An interpreter is a program which takes a program written in Language A and runs it.
Does that mean the byte code is represented as c code by the interpreter and then its carried out as c code ?
It's not clear what you mean by that. CPython is written in C, so in some sense, at some point, the byte code will be represented by some sort of C data structure, even if just as a byte[]. So, in some sense, there is some sort of representation in C.
what exactly does it mean when we say python interpreter is written in c/java? how do they differ in their process of converting byte code into machine code?
They don't convert byte code into machine code.
Again, an interpreter doesn't convert. It interprets.
A compiler converts.
Maybe you are confused by the standard English meaning of interpreter which is a person that translates from language to another language in real time. That is not what is meant when we use the term interpreter in programming.
Words can have different meanings in different contexts, the same word can mean different things in "general" English and in Programming Jargon.
what exactly does the interpreter do with the Byte code?

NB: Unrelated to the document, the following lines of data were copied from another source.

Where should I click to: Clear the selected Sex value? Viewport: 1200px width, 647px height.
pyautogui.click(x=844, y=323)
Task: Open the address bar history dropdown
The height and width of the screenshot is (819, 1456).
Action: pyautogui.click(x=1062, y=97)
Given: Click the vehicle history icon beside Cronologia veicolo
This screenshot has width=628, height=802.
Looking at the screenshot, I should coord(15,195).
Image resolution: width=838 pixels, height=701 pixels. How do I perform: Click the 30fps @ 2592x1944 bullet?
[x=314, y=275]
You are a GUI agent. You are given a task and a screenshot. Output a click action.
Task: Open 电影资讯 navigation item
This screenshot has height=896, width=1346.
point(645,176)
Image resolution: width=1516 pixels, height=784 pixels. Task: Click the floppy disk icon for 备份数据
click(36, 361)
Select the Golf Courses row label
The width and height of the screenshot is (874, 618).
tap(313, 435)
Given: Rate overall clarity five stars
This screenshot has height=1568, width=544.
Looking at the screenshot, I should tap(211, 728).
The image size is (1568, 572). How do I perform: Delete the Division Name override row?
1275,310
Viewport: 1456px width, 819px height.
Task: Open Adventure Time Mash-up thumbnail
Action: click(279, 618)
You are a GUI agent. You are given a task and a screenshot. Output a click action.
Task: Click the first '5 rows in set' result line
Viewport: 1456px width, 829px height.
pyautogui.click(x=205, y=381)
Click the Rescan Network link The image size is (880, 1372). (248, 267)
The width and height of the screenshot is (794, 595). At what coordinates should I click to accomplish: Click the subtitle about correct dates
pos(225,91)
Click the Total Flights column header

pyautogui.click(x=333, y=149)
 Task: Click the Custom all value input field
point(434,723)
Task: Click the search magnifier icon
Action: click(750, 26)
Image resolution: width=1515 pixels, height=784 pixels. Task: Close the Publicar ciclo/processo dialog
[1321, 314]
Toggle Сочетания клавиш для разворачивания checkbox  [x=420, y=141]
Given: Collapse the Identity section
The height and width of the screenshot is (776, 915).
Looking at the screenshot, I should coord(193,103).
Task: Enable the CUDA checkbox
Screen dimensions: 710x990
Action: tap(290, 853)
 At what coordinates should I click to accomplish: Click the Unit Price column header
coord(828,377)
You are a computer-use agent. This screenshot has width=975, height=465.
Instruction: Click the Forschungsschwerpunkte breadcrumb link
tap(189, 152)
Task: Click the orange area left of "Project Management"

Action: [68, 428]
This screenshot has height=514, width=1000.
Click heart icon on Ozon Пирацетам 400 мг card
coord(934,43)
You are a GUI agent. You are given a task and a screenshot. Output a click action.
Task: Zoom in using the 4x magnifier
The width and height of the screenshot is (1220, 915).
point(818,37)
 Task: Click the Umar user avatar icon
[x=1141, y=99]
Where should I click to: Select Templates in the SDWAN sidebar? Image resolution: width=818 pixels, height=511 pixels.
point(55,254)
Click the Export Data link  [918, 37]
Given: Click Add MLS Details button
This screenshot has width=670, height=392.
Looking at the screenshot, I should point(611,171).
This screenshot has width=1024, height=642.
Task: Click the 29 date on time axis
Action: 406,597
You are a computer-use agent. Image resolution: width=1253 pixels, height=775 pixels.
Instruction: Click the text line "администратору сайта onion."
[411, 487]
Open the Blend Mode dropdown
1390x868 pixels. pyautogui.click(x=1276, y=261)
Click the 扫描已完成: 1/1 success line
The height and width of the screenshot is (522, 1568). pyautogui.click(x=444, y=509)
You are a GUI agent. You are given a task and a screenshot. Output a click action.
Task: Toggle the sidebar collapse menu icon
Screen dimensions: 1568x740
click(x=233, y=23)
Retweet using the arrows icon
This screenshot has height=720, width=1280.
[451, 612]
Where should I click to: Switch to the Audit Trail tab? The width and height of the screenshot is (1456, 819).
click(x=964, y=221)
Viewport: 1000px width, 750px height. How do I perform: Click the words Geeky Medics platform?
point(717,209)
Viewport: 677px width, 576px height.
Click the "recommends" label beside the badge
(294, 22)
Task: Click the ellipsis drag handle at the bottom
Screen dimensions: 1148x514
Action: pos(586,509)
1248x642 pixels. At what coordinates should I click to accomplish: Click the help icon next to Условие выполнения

The simplest answer is: it runs it.
For example, if you have an ADD byte code whose semantics are that you take the two values on top of the stack, add them, and put the result back on the stack, the byte code interpreter will then do exactly that: it will take two values from the stack, add them, and put the result back on the stack. (Assuming we are using a stack-based VM, which I believe CPython does.)
I wrote a little bit about the differences between interpreters and compilers in my answer to the question Understanding the differences: traditional interpreter, JIT compiler, JIT interpreter and AOT compiler, in case you are interested.